Through their broad differentiation potential, mesenchymal stem cells (MSCs) are candidates for a range of therapeutic applications, but the precise signaling pathways that determine their differentiated fate are not fully understood. Evidence is emerging that developmental signaling cues may be important in regulating stem cell self-renewal and differentiation programs. Here we have identified a consistent expression profile of Wnt signaling molecules in MSCs and provide evidence that an endogenous canonical Wnt pathway functions in these cells.

Wnts bind to Frizzled (Fz) receptors and subsequent canonical signaling inhibits glycogen synthase kinase–3β (GSK-3β), causing β-catenin translocation into the nucleus to induce target gene expression. In human MSCs isolated from bone marrow of different donors, we appear to have identified a common Wnt/Fz expression profile using reverse transcriptase polymerase chain reaction (RT-PCR). Associated Wnt signaling components, including low-density lipoprotein receptor–related protein–5 (LRP-5), kremen-1, dickkopf-1 (Dkk-1), secreted Frizzled-related peptide (sFRP)–2, sFRP3, sFRP4, Disheveled (Dvl), GSK-3β, adenomatous polyposis coli (APC), β-catenin, T-cell factor (TCF)–1, and TCF–4, were also identified. Nuclear β-catenin was observed in 30%–40% of MSCs, indicative of endogenous Wnt signaling. Exposure to both Wnt3a and Li+ ions, which promotes canonical Wnt signaling by inhibiting GSK-3β, reduced phosphorylation of β-catenin in MSCs and increased β-catenin nuclear translocation approximately threefold over that of the controls.

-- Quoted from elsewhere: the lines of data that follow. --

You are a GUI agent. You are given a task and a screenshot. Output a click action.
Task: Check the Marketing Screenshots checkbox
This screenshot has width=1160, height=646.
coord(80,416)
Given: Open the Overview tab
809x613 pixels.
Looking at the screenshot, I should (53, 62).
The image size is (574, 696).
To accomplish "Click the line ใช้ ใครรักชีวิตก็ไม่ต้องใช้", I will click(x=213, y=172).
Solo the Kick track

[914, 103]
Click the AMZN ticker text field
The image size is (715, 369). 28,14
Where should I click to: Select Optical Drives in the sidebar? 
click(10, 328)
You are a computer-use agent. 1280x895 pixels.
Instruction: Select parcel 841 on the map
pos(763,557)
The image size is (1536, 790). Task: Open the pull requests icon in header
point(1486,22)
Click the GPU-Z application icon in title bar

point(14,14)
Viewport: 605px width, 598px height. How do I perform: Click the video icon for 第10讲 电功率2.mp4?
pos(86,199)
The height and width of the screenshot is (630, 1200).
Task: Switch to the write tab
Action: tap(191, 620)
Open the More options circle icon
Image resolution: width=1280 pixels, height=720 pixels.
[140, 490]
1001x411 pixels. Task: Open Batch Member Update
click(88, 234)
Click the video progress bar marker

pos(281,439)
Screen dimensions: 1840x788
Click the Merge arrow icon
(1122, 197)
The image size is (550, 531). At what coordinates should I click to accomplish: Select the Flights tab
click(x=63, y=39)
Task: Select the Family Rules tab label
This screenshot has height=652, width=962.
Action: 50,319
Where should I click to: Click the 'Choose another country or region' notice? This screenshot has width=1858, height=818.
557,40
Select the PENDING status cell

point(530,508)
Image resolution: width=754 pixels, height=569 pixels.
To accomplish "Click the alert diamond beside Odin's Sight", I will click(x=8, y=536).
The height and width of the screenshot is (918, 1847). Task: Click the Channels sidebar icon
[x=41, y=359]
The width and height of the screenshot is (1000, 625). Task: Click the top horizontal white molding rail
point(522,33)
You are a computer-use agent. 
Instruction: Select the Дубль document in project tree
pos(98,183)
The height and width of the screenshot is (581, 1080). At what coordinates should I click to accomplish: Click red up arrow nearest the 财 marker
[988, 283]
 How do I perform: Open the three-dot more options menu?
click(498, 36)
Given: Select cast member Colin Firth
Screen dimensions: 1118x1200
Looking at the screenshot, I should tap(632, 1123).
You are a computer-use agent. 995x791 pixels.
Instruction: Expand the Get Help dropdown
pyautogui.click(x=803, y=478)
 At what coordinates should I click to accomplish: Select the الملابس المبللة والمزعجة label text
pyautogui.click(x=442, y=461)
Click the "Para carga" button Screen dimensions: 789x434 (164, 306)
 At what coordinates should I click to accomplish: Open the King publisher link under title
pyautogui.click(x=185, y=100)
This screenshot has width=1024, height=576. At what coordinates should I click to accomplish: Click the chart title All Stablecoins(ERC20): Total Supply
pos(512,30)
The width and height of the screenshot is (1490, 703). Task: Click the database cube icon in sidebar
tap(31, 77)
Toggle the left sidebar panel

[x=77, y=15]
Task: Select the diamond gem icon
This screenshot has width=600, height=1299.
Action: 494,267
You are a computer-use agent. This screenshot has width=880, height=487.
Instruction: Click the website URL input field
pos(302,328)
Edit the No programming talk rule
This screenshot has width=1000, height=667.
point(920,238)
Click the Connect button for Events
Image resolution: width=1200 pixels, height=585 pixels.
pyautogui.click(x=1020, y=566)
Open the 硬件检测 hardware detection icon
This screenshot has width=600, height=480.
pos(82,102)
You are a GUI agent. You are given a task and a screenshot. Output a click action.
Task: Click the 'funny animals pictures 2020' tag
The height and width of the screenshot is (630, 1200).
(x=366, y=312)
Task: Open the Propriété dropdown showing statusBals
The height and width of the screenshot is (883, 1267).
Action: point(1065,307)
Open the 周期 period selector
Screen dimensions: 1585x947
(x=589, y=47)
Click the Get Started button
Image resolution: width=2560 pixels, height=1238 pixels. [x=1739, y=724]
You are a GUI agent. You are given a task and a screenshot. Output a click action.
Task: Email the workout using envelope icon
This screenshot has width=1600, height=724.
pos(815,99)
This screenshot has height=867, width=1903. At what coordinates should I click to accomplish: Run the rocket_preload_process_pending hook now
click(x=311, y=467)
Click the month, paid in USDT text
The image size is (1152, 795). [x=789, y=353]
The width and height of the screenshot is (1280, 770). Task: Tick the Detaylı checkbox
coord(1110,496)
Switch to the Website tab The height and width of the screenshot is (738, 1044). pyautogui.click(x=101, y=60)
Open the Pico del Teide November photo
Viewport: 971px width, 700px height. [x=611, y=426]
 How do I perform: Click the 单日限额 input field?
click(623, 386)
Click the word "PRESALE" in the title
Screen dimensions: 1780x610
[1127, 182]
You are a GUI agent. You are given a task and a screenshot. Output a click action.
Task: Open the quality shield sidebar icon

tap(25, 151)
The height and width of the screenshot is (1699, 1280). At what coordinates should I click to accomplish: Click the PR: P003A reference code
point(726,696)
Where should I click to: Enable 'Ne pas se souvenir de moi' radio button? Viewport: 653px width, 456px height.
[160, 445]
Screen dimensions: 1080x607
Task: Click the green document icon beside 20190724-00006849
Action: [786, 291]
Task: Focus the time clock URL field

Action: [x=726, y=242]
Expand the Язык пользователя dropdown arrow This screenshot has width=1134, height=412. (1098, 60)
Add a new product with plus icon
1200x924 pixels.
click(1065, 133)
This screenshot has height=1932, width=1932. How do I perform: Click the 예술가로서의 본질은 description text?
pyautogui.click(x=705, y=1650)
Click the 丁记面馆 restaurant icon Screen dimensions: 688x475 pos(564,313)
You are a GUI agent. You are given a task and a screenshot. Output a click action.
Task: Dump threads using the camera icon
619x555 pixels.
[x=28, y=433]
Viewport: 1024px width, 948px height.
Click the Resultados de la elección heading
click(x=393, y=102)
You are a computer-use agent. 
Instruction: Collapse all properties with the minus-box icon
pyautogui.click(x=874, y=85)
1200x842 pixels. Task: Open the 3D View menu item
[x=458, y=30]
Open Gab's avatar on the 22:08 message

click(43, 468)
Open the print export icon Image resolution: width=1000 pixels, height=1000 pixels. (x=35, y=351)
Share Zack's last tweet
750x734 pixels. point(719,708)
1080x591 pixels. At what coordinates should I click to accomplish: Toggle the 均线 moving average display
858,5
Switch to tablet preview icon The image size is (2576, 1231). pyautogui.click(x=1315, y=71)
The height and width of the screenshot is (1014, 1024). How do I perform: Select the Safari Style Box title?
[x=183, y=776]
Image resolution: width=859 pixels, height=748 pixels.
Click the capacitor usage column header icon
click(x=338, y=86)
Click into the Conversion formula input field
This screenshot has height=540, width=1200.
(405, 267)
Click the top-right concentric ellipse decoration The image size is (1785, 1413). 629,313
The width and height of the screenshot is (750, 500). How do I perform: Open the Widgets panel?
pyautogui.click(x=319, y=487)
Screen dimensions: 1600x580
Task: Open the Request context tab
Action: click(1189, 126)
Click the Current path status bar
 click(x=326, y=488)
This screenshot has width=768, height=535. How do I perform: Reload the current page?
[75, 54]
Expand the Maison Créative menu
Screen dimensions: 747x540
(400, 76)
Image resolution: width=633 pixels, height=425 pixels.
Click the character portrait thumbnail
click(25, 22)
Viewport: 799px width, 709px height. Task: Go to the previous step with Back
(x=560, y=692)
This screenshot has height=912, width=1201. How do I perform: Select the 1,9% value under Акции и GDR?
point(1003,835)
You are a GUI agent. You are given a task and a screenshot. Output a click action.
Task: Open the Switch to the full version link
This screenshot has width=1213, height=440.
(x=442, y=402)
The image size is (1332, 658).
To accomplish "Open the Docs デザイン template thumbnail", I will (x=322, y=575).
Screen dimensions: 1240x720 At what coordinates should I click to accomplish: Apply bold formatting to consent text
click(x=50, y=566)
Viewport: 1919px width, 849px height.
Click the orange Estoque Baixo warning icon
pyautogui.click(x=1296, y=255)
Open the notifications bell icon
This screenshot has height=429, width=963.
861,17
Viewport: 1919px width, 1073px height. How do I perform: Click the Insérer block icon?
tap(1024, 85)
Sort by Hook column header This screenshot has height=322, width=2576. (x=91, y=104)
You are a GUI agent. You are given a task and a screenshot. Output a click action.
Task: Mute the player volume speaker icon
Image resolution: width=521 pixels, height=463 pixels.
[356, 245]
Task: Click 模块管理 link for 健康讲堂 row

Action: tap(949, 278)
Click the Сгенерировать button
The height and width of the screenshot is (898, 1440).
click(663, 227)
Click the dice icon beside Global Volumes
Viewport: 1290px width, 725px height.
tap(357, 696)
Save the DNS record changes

Our findings indicate that autocrine Wnt signaling operates in primitive MSC populations and supports previous evidence that Wnt signaling regulates mesenchymal lineage specification. The identification of a putative common Wnt/Fz molecular signature in MSCs will contribute to our understanding of the molecular mechanisms that regulate self-renewal and lineage-specific differentiation.